AIM OF THE TASK -> In the copy, leave out the pictures and repeat all records exactly.

DATA FOR THIS EXERCISE ->

--- START ---

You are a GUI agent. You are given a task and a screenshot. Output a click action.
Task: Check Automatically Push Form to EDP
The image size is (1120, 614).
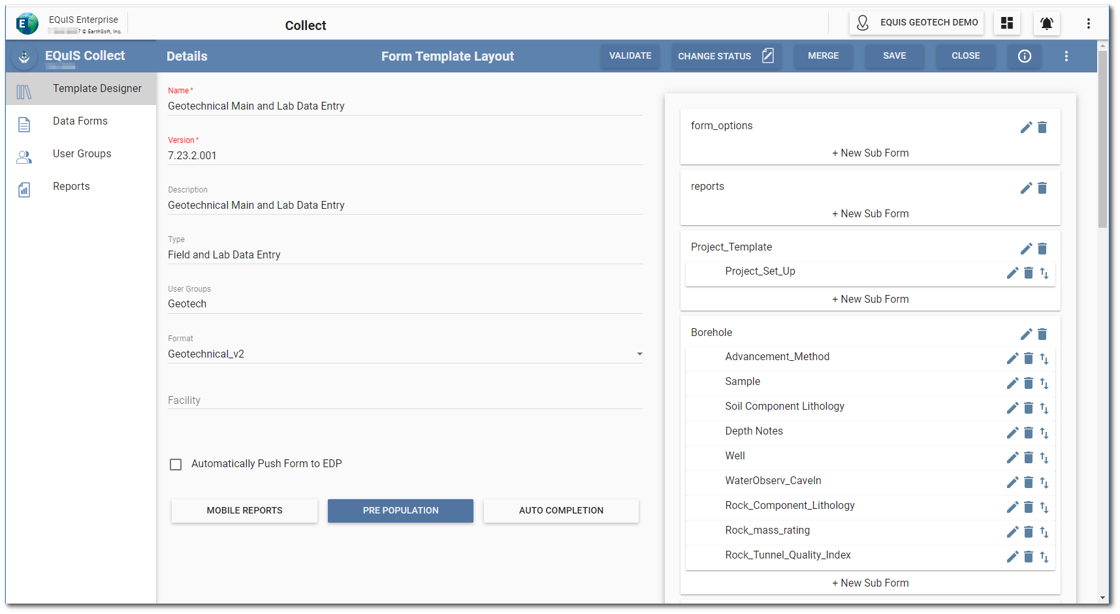[175, 464]
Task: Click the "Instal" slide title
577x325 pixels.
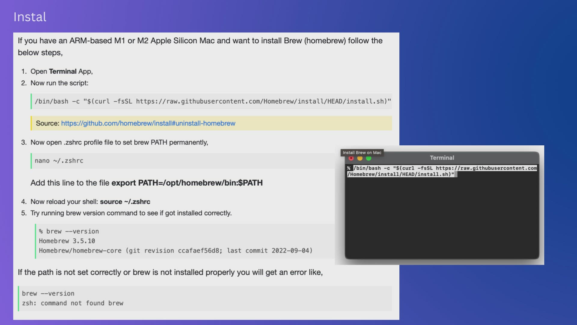Action: [x=30, y=17]
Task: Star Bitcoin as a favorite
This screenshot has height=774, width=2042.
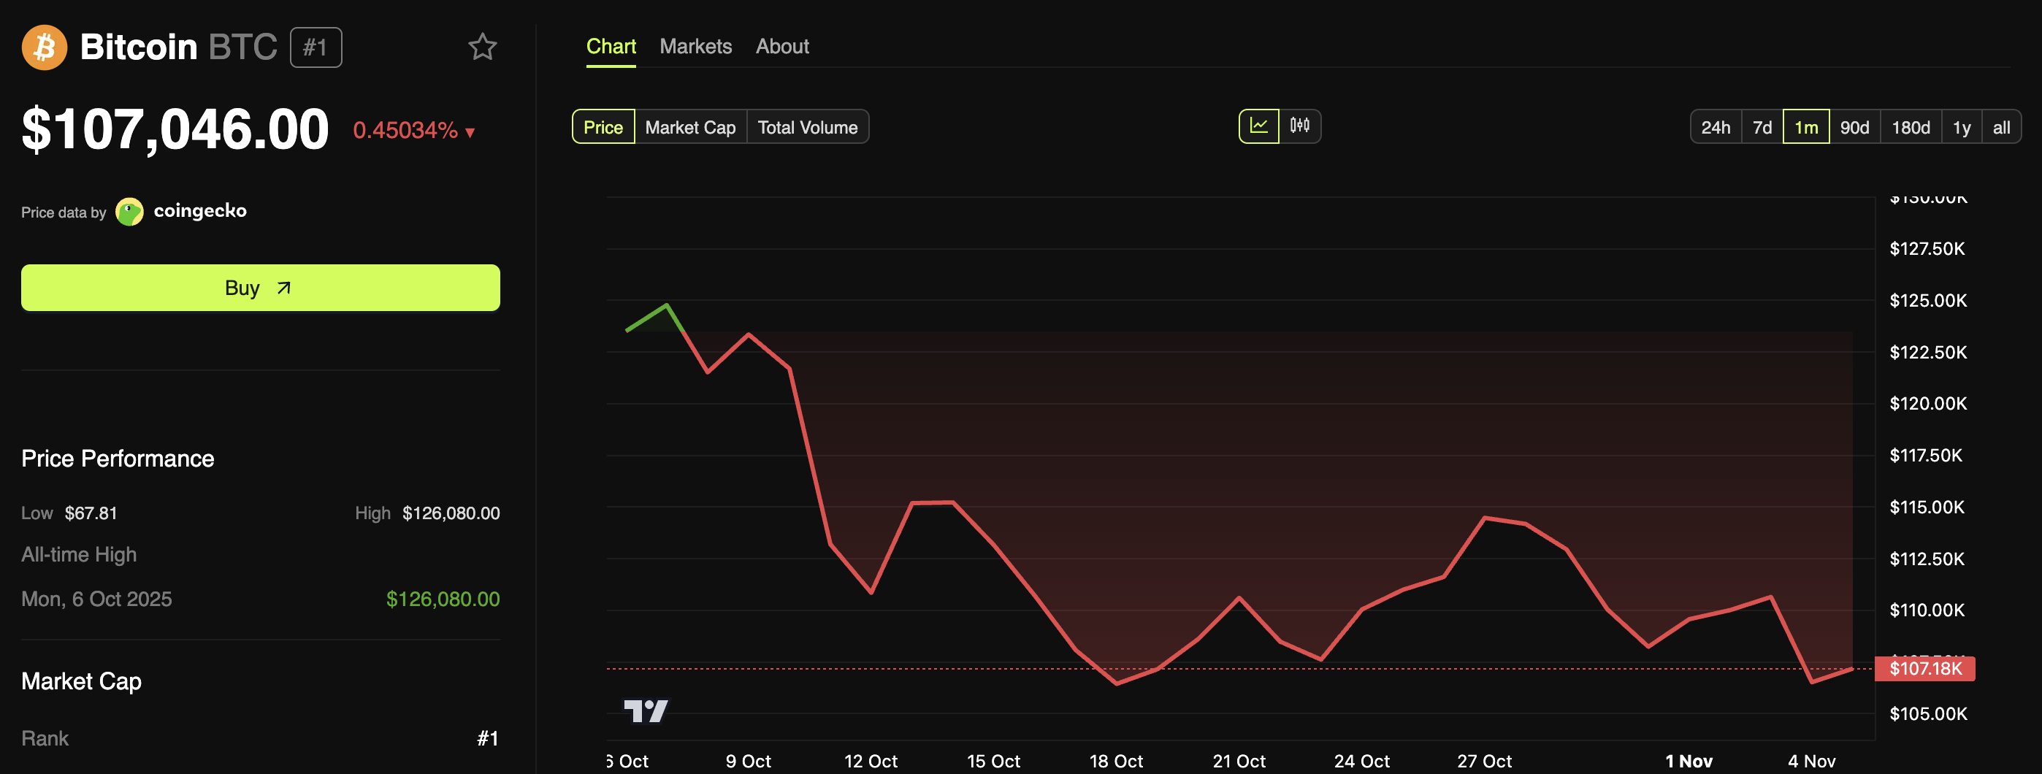Action: point(483,48)
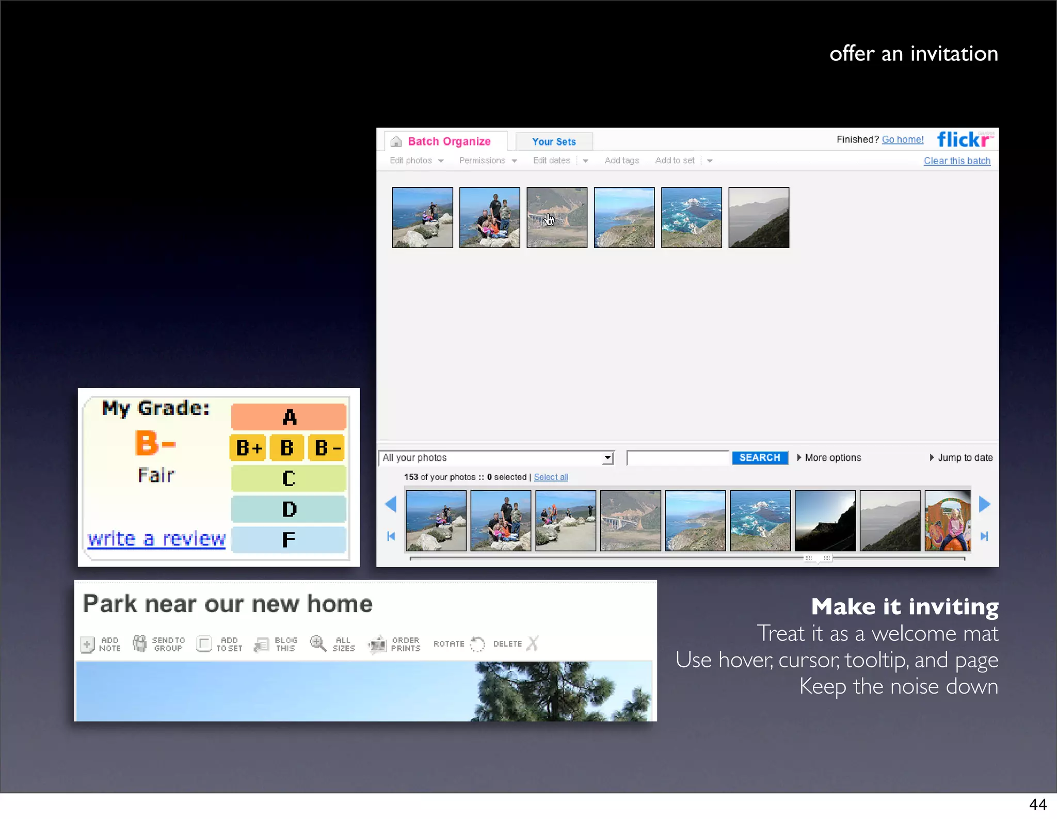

--- END ---

RESPONSE BELOW ->
You are a GUI agent. You are given a task and a screenshot. Output a click action.
Task: Check Automatically Push Form to EDP
The image size is (1120, 614).
[175, 464]
Task: Click the "Instal" slide title
577x325 pixels.
Action: [x=30, y=17]
Task: Star Bitcoin as a favorite
This screenshot has height=774, width=2042.
Action: point(483,48)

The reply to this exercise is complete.